===== Task inputs

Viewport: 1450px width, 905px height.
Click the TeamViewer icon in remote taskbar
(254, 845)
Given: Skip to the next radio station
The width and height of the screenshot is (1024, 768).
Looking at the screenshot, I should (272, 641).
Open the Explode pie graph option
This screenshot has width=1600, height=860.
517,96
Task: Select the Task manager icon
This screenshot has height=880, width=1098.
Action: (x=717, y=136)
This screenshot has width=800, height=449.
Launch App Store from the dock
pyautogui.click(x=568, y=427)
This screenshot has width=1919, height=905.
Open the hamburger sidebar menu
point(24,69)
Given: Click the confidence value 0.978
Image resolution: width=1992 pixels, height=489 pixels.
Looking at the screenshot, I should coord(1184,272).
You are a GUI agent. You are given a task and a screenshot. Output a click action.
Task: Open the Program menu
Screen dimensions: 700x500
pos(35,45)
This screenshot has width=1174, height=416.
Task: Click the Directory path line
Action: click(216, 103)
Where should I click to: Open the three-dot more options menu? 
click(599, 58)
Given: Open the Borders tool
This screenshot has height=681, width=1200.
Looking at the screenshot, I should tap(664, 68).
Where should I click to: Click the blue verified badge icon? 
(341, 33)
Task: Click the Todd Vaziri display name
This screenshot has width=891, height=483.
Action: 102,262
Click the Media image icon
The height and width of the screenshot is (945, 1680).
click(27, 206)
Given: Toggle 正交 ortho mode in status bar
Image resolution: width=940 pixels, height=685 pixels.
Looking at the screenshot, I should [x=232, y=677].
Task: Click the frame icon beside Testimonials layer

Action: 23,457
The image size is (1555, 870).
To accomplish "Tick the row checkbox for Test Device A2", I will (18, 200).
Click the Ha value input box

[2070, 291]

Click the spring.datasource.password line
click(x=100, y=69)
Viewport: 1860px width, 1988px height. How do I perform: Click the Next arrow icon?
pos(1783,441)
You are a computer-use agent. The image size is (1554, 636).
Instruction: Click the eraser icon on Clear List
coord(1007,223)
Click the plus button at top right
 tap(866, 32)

==========

- _Directions for this task_: Only one stretch of the records above is wanted: the lines between the one holding "Open the hamburger sidebar menu" and the one holding "Task: Open the Program menu", inclusive, reproduced exactly.

- _Completed task_:
Open the hamburger sidebar menu
point(24,69)
Given: Click the confidence value 0.978
Image resolution: width=1992 pixels, height=489 pixels.
Looking at the screenshot, I should coord(1184,272).
You are a GUI agent. You are given a task and a screenshot. Output a click action.
Task: Open the Program menu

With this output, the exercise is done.